Standardized data structures for Python.

Project description

Do-Py

Do-Py, shorthand for DataObject Python, is a data-validation and standardization library wrapping Python dictionaries.

Quick-start

Making a basic DataObject.

from do_py import DataObject
from do_py.common import R

# Here is an example. We will make a class and call it MyFavoriteStuff. We 
# will inherit the DataObject class to gain all its wonderful features. 
# Here you can see we must define the '_restrictions' attribute.
class MyFavoriteStuff(DataObject):
    """
    A DataObject that contains all of my favorite items.
    :restriction favorite_number: The number I favor the most. Strings not allowed.
    :restriction favorite_food: My favorite food, only valid values are strings!
    :restriction favorite_movie: My favorite movie. This is optional because a `None` IS allowed!
    """
    _restrictions = {
        'favorite_number': R.INT,
        'favorite_food': R.STR,
        'favorite_movie': R.NULL_STR
        }

# Data objects must be instantiated at their **init** with a dictionary and 
#   strict(True(default) or False)
instance = MyFavoriteStuff({
    'favorite_number': 1985,
    'favorite_food': 'Jolly Ranchers',
    'favorite_movie': 'Jolly Green Giant'
    })

print(instance)
# output: MyFavoriteStuff{"favorite_food": "Jolly Ranchers", "favorite_number": 1985, "favorite_movie": "Jolly Green Giant"}

What is a DataObject?

A DataObject is class that has special properties and uses that allow us to define data in a way that helps to maintain its validity through the system.

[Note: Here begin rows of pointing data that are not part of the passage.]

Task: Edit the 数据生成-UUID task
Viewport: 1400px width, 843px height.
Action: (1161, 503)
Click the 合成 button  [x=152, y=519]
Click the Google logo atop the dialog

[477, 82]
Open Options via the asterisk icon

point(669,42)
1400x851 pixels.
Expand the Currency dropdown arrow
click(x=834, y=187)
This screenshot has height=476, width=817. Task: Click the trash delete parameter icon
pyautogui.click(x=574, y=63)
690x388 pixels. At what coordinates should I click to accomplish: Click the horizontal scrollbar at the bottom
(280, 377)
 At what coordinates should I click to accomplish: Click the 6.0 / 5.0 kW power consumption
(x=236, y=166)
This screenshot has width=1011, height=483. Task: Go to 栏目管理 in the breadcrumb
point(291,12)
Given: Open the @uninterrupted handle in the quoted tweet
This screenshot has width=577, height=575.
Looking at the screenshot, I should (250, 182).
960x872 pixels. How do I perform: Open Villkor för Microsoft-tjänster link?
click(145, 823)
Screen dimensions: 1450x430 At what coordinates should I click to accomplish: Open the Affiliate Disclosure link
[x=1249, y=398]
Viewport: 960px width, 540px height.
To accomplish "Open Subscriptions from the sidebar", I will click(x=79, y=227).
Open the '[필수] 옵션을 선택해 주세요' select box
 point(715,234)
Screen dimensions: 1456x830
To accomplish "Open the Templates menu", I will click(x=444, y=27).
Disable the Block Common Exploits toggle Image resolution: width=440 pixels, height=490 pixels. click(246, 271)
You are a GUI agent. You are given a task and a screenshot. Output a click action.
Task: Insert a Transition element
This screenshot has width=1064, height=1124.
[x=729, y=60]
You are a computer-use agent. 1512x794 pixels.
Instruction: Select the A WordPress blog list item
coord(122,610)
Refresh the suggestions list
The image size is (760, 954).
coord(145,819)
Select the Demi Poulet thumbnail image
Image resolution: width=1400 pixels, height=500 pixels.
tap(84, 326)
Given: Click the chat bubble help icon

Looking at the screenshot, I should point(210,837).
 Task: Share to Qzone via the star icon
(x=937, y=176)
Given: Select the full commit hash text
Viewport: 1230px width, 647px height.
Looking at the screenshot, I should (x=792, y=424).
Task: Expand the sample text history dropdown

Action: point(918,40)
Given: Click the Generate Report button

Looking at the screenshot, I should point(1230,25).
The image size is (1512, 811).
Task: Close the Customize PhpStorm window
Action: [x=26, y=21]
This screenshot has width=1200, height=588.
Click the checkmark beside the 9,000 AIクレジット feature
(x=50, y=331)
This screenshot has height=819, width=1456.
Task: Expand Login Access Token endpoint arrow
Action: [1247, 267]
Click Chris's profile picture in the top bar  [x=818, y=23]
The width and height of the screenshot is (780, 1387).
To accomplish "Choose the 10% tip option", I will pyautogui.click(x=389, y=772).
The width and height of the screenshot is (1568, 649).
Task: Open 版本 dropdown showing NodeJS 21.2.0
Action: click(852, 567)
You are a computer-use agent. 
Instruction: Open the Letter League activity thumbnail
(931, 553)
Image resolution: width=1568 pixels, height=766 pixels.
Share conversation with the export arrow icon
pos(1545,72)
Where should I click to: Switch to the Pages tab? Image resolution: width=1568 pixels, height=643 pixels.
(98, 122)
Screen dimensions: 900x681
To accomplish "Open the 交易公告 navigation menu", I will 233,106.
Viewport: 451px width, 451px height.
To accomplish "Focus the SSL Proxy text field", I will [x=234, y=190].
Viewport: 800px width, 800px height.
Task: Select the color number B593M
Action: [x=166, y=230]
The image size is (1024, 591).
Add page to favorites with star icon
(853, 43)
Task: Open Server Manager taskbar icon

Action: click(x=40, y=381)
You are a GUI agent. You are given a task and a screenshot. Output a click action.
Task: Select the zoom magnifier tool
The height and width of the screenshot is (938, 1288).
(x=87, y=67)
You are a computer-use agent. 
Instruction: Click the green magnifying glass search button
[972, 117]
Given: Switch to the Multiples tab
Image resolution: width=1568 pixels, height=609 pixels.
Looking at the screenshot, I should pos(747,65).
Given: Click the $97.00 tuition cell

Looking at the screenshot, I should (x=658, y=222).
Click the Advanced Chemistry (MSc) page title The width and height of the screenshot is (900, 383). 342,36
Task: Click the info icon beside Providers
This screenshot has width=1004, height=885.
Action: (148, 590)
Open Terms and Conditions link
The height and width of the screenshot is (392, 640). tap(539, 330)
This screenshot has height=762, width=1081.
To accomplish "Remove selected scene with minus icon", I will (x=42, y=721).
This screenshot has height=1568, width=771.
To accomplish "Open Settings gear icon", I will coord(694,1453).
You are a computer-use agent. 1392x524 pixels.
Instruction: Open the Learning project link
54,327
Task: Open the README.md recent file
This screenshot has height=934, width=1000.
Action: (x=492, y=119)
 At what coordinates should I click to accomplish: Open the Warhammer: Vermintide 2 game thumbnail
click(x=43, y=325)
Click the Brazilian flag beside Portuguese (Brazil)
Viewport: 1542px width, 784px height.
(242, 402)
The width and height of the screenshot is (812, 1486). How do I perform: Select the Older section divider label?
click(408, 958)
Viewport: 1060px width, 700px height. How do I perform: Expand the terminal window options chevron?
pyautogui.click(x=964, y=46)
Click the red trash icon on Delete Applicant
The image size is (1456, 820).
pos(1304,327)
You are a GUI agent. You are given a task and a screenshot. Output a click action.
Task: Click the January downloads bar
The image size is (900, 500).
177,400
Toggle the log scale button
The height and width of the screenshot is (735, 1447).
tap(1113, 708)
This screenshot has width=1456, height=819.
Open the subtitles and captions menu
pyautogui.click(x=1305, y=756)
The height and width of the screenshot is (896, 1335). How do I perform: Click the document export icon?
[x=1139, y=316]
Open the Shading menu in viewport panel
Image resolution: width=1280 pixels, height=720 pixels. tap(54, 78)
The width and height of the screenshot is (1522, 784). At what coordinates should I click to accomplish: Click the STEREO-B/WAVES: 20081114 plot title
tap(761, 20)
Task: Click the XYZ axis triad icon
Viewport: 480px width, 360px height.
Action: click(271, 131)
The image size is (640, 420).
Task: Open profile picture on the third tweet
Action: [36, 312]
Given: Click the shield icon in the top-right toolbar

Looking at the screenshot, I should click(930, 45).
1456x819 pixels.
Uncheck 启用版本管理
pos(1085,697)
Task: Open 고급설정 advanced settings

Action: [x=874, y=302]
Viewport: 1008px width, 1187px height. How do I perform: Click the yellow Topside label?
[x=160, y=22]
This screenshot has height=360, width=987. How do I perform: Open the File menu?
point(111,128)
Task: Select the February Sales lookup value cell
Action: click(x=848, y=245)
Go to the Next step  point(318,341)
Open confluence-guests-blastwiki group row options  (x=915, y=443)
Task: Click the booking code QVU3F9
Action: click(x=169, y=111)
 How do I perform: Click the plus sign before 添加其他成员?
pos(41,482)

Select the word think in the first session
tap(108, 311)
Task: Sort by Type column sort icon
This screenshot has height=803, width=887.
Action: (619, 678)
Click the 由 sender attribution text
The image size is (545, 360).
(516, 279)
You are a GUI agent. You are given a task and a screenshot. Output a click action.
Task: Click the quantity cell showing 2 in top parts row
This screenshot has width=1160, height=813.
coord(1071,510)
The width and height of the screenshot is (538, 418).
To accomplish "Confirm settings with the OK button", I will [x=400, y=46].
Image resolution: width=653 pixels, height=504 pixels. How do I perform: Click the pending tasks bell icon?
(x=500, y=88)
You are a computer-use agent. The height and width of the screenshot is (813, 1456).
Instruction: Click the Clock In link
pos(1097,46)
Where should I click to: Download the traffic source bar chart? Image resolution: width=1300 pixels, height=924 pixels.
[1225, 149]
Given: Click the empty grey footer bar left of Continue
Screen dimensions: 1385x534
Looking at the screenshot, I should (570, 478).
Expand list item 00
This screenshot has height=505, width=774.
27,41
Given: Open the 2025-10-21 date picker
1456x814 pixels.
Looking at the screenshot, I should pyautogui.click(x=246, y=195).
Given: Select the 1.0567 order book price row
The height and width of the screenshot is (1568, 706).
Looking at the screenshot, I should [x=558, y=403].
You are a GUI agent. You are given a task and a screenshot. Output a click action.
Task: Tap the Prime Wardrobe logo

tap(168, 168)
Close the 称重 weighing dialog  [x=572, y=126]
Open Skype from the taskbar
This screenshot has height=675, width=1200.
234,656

from do_py.abc import ABCRestrictions
from do_py.data_object import RestrictedDictMixin


@ABCRestrictions.require('_restrictions')
class DataObject(RestrictedDictMixin):
    """
    You will notice that in this DataObject there is an ABCRestrictions 
    decorator, this simply states that the **_restrictions** attribute 
    **must be present** in the DataObject. This is just a way of using a decorator 
    to require certain items be present in the class. This helps to promote strictness 
    so that a class cannot even be created without the proper attributes.
    """

At its most basic level a data object is built of something called a restricted dict mix in. A RestrictedDictMixin is simply a class that inherits from python dict type. This just allows for certain parts of the built in python dictionary to be excluded to help prevent unwanted things from occurring. In this class it just takes several of the built in functions and turns them off.

Strict

In strict initialization, data must contain all the keys required by DO _restrictions.

Strict instantiation is when the data objects restriction dictionary has to have all of the defined keys in it be populated upon instantiation.

In this example you can see that the _restrictions is a dictionary that is being defined with names of the variables on the left between the quotes and its data restriction to the right.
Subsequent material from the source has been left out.